Tue, 1 Jul 2014 Source: Ayeboafo, Yaw Awuah Boadu

In the frustration of many to understand the current economic hardships as a result of the inept and the alleged corrupt administration of President Mahama’s NDC, which was given legitimacy by the seemingly arbitrary verdict of the Justice Atuguba led Supreme Court panel, accusing fingers are pointed towards the ordinary Ghanaian voter who bears the difficulty in the nation for voting for the NDC.

The real victims of the administration are sometimes portrayed as the wrongdoers, choosing the government they wanted and deserved. This way of arguing is a subtle evasion of the issue and responsibility by the very people the ordinary voter had reposed confidence. Who will take responsibility for, identify and confront the issues that resulted in one of the defective voter registers and the electoral fraud in history?

The evidence put forward in court largely supported the view that the election was rigged even though the Justice Atuguba panel reached a different verdict to a national disappointment and frustration.

Let's not continue to shift blame on the ordinary Ghanaian who woke up on the faithful 7 December 2012 and voted with enthusiasm with the ultimate aim of changing the widely alleged corrupt and inept NDC government only to wake up the next day to be told that his or her vote had been neutralised by an outrageous number of invincible voters made possible by our surrender to a system little was known about.

The ordinary Ghanaian was made to believe that the 2012 election was going to be free and fair because there were about three stages of voter identification.

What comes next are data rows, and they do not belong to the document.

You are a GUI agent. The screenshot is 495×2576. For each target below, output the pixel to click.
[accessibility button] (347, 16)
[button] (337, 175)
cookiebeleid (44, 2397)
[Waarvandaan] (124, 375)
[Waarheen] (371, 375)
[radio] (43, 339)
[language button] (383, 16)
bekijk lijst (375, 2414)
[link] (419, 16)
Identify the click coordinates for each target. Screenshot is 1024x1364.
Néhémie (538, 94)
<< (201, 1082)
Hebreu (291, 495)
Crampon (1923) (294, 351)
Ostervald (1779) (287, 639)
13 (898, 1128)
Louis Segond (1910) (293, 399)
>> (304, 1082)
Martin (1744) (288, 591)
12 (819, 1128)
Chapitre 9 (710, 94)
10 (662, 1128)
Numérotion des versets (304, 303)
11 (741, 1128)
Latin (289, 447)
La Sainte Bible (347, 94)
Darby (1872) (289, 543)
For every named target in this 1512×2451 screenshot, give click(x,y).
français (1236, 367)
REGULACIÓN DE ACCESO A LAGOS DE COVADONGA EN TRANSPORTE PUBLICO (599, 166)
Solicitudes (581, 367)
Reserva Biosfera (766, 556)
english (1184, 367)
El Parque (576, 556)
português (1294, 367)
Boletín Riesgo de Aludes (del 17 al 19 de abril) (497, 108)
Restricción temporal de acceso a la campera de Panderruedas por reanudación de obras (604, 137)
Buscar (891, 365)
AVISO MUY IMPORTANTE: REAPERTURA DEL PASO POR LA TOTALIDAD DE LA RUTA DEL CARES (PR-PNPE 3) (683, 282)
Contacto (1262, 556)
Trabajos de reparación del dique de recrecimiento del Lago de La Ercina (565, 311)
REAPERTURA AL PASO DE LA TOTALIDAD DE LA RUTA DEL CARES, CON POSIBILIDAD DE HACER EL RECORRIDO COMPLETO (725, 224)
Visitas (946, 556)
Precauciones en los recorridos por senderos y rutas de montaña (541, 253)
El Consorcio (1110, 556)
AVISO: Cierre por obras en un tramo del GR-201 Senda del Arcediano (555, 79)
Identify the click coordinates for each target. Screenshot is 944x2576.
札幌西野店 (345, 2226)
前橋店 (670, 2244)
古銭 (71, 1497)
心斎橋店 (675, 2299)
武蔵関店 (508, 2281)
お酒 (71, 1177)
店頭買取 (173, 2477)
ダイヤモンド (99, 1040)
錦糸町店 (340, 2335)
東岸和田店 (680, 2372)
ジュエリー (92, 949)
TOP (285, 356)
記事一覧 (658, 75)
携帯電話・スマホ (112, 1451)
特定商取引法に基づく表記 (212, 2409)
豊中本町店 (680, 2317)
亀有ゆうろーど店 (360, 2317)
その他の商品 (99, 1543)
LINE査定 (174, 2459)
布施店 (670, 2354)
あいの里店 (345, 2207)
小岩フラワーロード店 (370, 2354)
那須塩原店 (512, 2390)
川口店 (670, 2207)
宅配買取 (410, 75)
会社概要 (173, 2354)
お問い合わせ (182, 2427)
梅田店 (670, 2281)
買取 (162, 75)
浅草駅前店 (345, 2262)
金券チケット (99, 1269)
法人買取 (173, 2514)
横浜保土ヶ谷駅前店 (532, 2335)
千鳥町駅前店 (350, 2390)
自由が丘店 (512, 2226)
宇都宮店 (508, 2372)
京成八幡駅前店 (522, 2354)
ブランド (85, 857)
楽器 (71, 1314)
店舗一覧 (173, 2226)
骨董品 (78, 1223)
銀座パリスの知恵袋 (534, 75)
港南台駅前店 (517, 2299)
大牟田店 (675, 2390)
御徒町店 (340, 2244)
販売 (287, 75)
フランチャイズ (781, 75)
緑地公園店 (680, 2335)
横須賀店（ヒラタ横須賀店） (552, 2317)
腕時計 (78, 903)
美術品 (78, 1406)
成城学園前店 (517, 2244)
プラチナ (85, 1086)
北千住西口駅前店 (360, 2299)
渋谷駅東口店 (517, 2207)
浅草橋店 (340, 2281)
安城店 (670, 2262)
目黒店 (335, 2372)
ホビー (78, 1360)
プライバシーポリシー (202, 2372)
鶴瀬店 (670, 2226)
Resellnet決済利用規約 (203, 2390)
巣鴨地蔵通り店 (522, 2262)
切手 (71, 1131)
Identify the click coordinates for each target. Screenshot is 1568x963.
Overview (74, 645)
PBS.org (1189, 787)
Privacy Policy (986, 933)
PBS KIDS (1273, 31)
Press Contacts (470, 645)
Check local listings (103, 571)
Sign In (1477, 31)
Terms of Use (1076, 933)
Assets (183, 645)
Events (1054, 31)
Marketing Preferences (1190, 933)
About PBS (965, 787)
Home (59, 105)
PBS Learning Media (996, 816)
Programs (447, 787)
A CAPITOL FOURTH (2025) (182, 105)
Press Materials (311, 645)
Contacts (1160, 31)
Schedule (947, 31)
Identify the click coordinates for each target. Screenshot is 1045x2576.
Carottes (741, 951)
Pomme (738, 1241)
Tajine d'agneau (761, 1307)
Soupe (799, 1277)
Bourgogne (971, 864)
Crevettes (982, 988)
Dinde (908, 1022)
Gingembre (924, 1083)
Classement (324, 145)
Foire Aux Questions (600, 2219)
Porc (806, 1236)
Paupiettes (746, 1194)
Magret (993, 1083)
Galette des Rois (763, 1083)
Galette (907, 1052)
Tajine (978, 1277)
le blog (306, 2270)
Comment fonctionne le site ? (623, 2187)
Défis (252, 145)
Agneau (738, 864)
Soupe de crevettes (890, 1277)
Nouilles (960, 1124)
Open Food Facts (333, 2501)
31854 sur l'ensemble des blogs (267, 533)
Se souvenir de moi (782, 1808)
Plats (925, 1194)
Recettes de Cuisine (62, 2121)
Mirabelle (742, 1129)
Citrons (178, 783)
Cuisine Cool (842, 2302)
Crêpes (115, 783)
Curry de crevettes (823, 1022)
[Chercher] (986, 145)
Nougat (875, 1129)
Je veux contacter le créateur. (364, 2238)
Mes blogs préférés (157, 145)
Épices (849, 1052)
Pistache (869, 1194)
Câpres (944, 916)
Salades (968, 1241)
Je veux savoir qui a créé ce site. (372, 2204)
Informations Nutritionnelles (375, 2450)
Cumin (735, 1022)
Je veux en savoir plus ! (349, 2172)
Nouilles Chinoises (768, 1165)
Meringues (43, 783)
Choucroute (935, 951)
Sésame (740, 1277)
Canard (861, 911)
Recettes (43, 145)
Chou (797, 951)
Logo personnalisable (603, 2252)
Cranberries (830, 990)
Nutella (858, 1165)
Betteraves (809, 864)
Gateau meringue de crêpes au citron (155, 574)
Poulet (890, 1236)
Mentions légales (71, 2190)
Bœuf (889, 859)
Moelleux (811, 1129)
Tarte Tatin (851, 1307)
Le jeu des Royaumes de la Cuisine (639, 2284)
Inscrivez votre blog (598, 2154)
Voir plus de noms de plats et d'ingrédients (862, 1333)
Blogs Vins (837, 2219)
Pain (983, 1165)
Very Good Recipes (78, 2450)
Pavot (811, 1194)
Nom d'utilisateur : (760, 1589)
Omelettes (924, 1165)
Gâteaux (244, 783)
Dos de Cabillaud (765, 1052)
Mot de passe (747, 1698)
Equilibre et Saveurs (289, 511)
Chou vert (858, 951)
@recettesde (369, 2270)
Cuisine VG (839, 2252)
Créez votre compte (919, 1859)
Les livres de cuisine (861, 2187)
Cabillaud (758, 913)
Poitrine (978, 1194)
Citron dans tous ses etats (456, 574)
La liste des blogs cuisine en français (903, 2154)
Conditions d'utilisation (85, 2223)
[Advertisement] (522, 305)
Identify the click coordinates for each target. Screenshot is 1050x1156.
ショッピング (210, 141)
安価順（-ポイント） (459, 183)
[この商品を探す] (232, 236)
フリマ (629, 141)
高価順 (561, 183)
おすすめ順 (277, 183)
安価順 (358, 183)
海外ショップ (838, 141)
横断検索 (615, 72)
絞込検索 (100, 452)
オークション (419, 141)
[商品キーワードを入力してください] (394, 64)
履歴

Only to be told in court that some voters did not even pass through one level of identification.

The ordinary Ghanaian was made to understand that rigging in the 2012 election could never happen because we'd procured a biometric voter register, double registration was an impossibility, yet we obtained a register with over 13million registered voters out of a national population of less than 26 million people.

We were made to believe that the system could prevent multiple voting yet the system was not networked. The traditional indelible ink could have done better, given value for money and to a larger extent the ideal of one man one vote.

We touted, shouted, hyped and nearly romanticised the need for the biometric register. We succeeded creating a sense of hope in the fairness and integrity of the electoral process. We went to sleep early in our forced belief that we'd created and put into effective a fault-free electoral system, only to wake up to seek justice in the court having awakened from our sleep with the reality of the matchless electoral fraud in the history of our nation at this age and time.

We hastily surrendered our faith to an electoral technology little was known about. I dare suggest that the biometric register was and is one of the useless and kneel-jerk approaches to the challenges we face. Little insight was exercised regarding its feasibility. We were consumed by the theoretical effectiveness of the system but not its practicality given our unique environment.

Notwithstanding its monumental failure, the threat of war and Ghana’s nose-dive nearly into disorder due to the system’s failure. It’s nearly two years after the elections, a year after the revelations of the sham, inefficiency and the joke of the system at the Supreme Court, yet little insight, research and questions are being ask going into the future without repetition.

We hear people making all kinds of argument why the NPP lost including the most strange and illogical: The Ghanaian voter voted for the NDC and deserves the heartless and corrupt administration. Such argument shoot all those who believe the election was rigged in the foot.

Let’s take responsibility for our contribution towards the use of the electoral system that failed us. Let us appraise what we did, did not do, ought to have done and have to do if we are to save Ghana from another electoral sham and the NPP from serial electoral defeats.

We’re not a Church, we should fight to manifest on earth success and economic salvation of the Ghanaian through electoral victories. Let’s confront the issues we face. Leadership matters but no candidate can do it with the same flawed and corrupt system.

Ghana does not deserve the NDC but for the flawed electoral system and our lack of insight. Who is ready to take candid responsibility?